## [Aim of the task]
In the listing below, locate the lines bearing the word "Settings". Copy every one of them.

▼▼▼

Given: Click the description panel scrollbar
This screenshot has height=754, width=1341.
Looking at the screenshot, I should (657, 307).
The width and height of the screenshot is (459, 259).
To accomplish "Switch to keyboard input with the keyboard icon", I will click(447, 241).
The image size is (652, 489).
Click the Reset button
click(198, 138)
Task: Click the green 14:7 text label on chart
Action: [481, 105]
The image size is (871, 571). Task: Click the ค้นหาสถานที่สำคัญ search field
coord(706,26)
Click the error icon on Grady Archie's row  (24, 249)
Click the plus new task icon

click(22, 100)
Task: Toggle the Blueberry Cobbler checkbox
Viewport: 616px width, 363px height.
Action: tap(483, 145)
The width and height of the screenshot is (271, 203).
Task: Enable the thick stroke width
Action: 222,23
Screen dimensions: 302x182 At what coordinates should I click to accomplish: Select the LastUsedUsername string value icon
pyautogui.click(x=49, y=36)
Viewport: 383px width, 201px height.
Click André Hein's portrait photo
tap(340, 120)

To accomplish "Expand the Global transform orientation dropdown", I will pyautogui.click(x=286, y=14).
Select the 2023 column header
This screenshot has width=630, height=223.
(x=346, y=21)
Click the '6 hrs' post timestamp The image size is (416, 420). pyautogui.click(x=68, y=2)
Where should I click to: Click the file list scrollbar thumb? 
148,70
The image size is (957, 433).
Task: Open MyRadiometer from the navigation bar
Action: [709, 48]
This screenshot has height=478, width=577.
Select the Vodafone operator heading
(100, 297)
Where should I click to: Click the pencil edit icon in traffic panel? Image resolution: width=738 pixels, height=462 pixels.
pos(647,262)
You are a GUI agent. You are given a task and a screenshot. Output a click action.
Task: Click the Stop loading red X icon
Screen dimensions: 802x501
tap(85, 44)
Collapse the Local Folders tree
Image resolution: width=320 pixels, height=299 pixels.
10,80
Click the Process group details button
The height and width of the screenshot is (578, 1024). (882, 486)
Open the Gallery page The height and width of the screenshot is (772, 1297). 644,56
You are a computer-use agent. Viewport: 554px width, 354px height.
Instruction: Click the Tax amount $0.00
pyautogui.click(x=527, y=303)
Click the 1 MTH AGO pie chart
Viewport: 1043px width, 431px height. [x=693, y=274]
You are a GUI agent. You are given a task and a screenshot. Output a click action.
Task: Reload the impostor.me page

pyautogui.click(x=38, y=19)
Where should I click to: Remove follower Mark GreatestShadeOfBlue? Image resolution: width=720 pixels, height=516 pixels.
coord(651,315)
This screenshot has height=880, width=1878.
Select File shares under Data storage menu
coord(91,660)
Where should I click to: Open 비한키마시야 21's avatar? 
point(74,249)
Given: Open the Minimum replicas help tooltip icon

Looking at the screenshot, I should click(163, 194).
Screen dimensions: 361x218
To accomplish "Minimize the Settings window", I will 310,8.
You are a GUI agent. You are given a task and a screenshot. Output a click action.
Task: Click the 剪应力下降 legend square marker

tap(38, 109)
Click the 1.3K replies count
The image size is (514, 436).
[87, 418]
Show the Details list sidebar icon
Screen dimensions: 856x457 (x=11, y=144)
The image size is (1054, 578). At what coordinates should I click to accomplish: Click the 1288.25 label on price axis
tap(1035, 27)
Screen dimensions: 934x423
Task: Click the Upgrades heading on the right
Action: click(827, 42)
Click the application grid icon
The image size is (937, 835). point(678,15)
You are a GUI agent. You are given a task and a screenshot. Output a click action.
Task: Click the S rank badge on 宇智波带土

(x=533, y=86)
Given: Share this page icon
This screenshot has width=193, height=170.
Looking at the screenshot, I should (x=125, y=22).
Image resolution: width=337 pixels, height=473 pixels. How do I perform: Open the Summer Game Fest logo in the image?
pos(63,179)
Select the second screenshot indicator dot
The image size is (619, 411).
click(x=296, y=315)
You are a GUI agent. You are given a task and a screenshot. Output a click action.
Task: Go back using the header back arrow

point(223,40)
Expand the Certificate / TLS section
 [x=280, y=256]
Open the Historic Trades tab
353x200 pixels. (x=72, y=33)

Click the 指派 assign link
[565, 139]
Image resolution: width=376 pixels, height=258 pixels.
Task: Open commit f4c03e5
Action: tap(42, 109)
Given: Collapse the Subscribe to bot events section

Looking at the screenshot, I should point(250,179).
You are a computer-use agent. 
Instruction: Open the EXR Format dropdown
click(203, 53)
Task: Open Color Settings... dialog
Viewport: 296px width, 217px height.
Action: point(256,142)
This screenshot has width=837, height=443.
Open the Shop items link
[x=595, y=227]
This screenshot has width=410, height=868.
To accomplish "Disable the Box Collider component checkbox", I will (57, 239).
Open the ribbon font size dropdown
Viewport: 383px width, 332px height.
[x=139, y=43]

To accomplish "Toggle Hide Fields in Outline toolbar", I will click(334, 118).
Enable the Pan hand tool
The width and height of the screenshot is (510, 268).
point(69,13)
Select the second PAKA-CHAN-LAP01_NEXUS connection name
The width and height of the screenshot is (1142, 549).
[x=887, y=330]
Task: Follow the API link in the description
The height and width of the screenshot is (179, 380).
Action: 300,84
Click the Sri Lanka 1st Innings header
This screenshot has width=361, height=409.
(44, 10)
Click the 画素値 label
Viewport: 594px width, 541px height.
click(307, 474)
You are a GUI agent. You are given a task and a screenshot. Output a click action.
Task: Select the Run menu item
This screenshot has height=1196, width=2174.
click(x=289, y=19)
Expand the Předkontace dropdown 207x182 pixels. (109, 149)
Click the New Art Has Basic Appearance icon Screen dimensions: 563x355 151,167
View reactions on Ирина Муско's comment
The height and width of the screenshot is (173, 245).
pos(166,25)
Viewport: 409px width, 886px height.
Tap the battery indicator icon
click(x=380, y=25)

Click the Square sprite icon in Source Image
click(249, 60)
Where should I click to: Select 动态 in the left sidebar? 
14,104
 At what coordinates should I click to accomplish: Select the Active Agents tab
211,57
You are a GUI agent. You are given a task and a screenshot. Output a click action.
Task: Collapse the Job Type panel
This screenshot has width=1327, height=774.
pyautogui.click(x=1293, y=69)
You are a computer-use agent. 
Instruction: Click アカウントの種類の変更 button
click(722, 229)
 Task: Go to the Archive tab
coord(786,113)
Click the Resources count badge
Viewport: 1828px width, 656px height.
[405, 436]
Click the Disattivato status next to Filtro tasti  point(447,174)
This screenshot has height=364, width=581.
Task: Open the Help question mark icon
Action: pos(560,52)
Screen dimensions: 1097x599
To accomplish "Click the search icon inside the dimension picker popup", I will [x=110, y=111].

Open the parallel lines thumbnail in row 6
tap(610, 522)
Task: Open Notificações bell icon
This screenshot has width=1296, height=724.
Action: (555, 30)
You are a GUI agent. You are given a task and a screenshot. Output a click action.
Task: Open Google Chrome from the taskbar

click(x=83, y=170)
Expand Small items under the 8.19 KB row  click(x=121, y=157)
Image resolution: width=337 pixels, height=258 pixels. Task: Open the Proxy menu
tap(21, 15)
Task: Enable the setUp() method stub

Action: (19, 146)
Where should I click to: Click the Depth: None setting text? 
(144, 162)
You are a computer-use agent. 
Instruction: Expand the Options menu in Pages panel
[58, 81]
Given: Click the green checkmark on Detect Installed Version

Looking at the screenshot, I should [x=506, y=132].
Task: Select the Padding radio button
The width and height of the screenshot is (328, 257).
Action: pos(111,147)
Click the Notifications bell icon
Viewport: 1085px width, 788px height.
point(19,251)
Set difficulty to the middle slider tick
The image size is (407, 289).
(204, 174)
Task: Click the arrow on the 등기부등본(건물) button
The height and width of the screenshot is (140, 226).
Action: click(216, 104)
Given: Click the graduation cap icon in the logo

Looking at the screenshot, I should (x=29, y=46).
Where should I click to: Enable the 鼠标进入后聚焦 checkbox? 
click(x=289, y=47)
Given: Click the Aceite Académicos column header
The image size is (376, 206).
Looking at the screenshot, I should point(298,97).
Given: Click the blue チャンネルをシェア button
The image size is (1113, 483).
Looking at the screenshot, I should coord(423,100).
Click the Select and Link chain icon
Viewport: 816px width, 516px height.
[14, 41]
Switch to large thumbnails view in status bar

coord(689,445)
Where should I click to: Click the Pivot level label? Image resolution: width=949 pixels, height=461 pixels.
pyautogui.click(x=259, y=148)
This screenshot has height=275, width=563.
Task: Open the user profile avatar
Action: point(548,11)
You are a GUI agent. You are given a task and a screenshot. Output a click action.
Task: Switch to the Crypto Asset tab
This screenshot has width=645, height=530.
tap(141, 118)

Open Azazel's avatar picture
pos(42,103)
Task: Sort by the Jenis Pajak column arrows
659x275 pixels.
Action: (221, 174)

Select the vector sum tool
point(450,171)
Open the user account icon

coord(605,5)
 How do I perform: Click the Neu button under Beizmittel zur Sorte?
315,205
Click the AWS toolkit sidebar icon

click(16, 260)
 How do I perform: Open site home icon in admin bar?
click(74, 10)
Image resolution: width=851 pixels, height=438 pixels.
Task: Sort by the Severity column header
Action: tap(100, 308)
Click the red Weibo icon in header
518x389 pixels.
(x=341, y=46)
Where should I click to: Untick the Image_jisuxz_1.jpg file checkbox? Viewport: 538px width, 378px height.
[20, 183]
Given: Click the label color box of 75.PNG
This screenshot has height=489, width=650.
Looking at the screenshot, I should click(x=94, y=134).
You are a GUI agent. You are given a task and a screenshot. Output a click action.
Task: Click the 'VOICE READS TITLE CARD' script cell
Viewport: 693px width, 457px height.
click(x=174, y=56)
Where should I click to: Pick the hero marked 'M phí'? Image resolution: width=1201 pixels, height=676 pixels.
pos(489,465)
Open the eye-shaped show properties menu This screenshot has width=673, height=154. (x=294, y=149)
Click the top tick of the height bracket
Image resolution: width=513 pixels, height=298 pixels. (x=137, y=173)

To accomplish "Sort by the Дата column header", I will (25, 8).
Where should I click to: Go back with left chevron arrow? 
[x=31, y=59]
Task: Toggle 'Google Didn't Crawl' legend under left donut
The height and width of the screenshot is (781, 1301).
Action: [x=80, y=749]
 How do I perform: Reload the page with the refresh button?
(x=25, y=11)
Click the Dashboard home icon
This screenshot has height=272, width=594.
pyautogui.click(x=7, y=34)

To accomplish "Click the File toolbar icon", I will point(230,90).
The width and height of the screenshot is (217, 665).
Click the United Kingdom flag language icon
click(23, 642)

▲▲▲

## [Result for this task]
To accomplish "Minimize the Settings window", I will 310,8.
Task: Open Color Settings... dialog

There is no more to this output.